___ RECORDS FOR PROCESSING ___

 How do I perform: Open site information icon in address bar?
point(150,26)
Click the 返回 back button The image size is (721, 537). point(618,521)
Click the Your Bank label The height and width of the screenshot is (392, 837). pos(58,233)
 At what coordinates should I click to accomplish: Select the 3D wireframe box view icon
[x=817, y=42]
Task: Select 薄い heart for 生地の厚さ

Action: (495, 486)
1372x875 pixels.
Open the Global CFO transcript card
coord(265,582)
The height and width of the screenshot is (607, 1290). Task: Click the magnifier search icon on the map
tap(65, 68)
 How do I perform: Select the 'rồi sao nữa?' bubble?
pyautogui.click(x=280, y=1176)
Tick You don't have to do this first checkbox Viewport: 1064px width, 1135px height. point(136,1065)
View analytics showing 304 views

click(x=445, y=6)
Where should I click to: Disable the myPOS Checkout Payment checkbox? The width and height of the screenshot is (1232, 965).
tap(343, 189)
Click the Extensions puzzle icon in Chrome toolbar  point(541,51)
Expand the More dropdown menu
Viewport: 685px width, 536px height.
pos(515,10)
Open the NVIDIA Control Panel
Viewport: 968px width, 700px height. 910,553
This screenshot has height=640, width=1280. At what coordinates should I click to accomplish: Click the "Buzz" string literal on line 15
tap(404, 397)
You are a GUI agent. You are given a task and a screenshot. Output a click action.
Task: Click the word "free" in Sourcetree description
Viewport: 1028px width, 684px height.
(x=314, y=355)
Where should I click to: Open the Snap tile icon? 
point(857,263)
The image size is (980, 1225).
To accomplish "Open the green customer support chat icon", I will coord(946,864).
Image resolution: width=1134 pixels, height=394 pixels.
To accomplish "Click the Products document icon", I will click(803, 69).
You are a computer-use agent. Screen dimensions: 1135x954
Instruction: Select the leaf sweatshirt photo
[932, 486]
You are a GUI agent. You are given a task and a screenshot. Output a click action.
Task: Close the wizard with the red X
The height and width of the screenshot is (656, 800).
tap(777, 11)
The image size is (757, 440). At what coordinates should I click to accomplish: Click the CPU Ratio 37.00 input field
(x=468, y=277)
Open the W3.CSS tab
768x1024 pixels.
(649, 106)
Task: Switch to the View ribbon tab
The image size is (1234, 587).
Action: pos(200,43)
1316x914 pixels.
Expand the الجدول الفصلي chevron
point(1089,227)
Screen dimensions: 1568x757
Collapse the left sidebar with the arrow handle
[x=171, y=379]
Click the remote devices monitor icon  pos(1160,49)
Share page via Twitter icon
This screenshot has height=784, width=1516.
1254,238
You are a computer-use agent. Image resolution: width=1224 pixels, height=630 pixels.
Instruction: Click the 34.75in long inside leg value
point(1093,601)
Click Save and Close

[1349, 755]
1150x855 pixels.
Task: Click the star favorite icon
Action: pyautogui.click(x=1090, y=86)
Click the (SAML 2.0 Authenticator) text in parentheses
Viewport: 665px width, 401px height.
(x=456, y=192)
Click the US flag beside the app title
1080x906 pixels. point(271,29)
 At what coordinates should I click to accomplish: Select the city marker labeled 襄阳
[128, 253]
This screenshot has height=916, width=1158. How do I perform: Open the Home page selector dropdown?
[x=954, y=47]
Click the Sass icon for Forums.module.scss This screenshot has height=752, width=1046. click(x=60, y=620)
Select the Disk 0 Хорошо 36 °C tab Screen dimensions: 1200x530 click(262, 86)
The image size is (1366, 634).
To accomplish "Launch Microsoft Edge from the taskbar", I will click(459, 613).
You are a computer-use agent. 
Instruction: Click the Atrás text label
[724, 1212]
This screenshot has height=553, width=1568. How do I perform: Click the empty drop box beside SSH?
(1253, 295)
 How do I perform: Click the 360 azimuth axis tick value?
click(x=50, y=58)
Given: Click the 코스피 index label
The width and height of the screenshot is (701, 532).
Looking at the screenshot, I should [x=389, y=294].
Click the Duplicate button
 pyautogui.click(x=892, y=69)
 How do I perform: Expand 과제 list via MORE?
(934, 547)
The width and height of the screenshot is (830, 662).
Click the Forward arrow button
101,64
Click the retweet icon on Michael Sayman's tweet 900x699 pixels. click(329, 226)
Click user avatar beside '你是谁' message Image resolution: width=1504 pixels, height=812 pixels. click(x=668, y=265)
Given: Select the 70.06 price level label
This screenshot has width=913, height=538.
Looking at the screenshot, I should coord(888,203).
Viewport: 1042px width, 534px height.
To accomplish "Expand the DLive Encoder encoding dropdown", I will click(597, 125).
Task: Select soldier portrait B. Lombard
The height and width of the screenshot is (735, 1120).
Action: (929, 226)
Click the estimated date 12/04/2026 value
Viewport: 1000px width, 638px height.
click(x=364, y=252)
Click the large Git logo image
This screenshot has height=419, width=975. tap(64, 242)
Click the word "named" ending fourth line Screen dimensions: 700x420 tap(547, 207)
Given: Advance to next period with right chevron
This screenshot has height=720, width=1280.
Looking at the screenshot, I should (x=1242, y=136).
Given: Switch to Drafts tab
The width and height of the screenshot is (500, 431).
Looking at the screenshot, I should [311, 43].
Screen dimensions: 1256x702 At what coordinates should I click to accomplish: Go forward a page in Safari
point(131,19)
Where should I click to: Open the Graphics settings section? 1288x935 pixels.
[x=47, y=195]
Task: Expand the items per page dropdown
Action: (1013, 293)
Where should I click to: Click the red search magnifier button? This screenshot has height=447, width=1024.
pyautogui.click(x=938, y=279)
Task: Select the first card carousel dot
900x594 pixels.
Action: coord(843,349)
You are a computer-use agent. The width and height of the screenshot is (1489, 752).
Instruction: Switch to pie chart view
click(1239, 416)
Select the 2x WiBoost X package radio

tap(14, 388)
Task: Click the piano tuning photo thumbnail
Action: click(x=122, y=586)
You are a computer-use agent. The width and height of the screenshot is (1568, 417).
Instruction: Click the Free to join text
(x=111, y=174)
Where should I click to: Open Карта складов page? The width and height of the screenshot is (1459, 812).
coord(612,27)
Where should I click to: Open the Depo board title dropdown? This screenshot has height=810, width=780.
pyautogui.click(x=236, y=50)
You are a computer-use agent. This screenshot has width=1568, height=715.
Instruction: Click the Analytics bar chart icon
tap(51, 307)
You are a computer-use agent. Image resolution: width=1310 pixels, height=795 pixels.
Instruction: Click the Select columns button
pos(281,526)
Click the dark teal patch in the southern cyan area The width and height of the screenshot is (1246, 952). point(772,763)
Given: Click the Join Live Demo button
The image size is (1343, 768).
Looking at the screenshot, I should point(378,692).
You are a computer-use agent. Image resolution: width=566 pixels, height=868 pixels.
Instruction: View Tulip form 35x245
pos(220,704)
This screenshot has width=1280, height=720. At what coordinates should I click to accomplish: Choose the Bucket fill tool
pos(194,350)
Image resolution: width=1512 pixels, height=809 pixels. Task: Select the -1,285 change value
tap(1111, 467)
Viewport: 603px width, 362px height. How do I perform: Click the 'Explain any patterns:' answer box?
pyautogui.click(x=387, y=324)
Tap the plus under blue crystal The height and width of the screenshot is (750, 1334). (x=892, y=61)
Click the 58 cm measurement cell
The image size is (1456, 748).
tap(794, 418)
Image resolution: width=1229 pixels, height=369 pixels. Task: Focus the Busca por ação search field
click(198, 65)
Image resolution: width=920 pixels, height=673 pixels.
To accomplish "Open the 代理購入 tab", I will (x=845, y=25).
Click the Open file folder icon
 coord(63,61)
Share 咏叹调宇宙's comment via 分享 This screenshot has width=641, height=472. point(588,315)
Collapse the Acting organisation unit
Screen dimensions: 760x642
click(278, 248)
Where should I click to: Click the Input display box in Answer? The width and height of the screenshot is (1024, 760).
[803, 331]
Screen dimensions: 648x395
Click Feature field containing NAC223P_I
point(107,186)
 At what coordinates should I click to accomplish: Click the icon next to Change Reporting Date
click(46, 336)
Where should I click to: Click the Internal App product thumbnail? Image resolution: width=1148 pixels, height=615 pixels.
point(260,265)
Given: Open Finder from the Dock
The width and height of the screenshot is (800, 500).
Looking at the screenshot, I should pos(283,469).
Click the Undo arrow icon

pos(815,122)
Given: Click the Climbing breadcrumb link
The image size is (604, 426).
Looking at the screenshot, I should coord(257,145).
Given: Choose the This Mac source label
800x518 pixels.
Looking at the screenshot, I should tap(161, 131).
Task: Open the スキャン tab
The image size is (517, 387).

___

### TASK GOAL
Reproduce the entries above exactly, but only the lines between the line holding "Instruction: Click the Select columns button" and the line holding "Tap the plus", inclusive.

### RESPONSE TO THE EXERCISE
Instruction: Click the Select columns button
pos(281,526)
Click the dark teal patch in the southern cyan area The width and height of the screenshot is (1246, 952). point(772,763)
Given: Click the Join Live Demo button
The image size is (1343, 768).
Looking at the screenshot, I should point(378,692).
You are a computer-use agent. Image resolution: width=566 pixels, height=868 pixels.
Instruction: View Tulip form 35x245
pos(220,704)
This screenshot has width=1280, height=720. At what coordinates should I click to accomplish: Choose the Bucket fill tool
pos(194,350)
Image resolution: width=1512 pixels, height=809 pixels. Task: Select the -1,285 change value
tap(1111, 467)
Viewport: 603px width, 362px height. How do I perform: Click the 'Explain any patterns:' answer box?
pyautogui.click(x=387, y=324)
Tap the plus under blue crystal The height and width of the screenshot is (750, 1334). (x=892, y=61)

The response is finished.